- _How to complete this task_
All of the lines below should be printed again exactly as they are.

BEGIN

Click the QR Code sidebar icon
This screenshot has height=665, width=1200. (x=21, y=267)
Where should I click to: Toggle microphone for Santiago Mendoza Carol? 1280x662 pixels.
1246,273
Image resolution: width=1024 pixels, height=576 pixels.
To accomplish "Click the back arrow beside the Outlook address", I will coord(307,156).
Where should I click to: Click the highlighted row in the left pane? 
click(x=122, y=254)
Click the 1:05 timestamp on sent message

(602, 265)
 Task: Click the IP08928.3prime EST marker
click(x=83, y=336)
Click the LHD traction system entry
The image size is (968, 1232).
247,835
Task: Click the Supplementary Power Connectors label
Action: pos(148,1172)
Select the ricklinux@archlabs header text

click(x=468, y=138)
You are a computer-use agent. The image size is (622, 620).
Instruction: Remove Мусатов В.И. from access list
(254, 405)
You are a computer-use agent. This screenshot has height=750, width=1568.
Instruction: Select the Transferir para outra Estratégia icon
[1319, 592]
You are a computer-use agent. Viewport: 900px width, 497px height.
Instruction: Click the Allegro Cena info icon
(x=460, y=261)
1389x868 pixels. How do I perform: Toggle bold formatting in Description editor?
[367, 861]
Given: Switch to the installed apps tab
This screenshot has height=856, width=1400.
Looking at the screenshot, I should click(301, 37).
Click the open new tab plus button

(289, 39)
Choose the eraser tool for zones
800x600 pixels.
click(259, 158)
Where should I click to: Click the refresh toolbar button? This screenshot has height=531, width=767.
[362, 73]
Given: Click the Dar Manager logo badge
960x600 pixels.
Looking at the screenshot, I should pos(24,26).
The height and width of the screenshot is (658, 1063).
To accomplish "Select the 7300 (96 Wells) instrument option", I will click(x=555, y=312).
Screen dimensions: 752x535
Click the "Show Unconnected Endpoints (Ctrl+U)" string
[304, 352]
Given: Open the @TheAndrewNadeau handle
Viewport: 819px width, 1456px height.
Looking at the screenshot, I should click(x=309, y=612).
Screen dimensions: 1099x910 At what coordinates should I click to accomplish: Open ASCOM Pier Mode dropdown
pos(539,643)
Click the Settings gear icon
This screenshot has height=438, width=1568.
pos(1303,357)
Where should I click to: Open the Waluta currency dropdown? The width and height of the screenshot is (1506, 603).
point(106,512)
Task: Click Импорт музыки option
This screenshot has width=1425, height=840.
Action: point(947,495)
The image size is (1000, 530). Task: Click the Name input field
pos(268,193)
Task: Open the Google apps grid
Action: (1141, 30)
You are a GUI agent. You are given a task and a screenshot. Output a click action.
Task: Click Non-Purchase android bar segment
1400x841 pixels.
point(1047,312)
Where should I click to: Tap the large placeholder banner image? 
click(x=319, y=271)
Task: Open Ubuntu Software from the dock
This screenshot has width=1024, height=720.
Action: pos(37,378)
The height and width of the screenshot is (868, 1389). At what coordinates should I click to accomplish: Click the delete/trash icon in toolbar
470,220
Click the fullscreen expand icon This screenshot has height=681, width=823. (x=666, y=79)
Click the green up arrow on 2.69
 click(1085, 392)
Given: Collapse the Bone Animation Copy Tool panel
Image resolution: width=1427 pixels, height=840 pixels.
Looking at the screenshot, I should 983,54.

END

- _Result_
Click the QR Code sidebar icon
This screenshot has height=665, width=1200. (x=21, y=267)
Where should I click to: Toggle microphone for Santiago Mendoza Carol? 1280x662 pixels.
1246,273
Image resolution: width=1024 pixels, height=576 pixels.
To accomplish "Click the back arrow beside the Outlook address", I will coord(307,156).
Where should I click to: Click the highlighted row in the left pane? 
click(x=122, y=254)
Click the 1:05 timestamp on sent message

(602, 265)
 Task: Click the IP08928.3prime EST marker
click(x=83, y=336)
Click the LHD traction system entry
The image size is (968, 1232).
247,835
Task: Click the Supplementary Power Connectors label
Action: pos(148,1172)
Select the ricklinux@archlabs header text

click(x=468, y=138)
You are a computer-use agent. The image size is (622, 620).
Instruction: Remove Мусатов В.И. from access list
(254, 405)
You are a computer-use agent. This screenshot has height=750, width=1568.
Instruction: Select the Transferir para outra Estratégia icon
[1319, 592]
You are a computer-use agent. Viewport: 900px width, 497px height.
Instruction: Click the Allegro Cena info icon
(x=460, y=261)
1389x868 pixels. How do I perform: Toggle bold formatting in Description editor?
[367, 861]
Given: Switch to the installed apps tab
This screenshot has height=856, width=1400.
Looking at the screenshot, I should click(301, 37).
Click the open new tab plus button

(289, 39)
Choose the eraser tool for zones
800x600 pixels.
click(259, 158)
Where should I click to: Click the refresh toolbar button? This screenshot has height=531, width=767.
[362, 73]
Given: Click the Dar Manager logo badge
960x600 pixels.
Looking at the screenshot, I should pos(24,26).
The height and width of the screenshot is (658, 1063).
To accomplish "Select the 7300 (96 Wells) instrument option", I will click(x=555, y=312).
Screen dimensions: 752x535
Click the "Show Unconnected Endpoints (Ctrl+U)" string
[304, 352]
Given: Open the @TheAndrewNadeau handle
Viewport: 819px width, 1456px height.
Looking at the screenshot, I should click(x=309, y=612).
Screen dimensions: 1099x910 At what coordinates should I click to accomplish: Open ASCOM Pier Mode dropdown
pos(539,643)
Click the Settings gear icon
This screenshot has height=438, width=1568.
pos(1303,357)
Where should I click to: Open the Waluta currency dropdown? The width and height of the screenshot is (1506, 603).
point(106,512)
Task: Click Импорт музыки option
This screenshot has width=1425, height=840.
Action: point(947,495)
The image size is (1000, 530). Task: Click the Name input field
pos(268,193)
Task: Open the Google apps grid
Action: (1141, 30)
You are a GUI agent. You are given a task and a screenshot. Output a click action.
Task: Click Non-Purchase android bar segment
1400x841 pixels.
point(1047,312)
Where should I click to: Tap the large placeholder banner image? 
click(x=319, y=271)
Task: Open Ubuntu Software from the dock
This screenshot has width=1024, height=720.
Action: pos(37,378)
The height and width of the screenshot is (868, 1389). At what coordinates should I click to accomplish: Click the delete/trash icon in toolbar
470,220
Click the fullscreen expand icon This screenshot has height=681, width=823. (x=666, y=79)
Click the green up arrow on 2.69
 click(1085, 392)
Given: Collapse the Bone Animation Copy Tool panel
Image resolution: width=1427 pixels, height=840 pixels.
Looking at the screenshot, I should 983,54.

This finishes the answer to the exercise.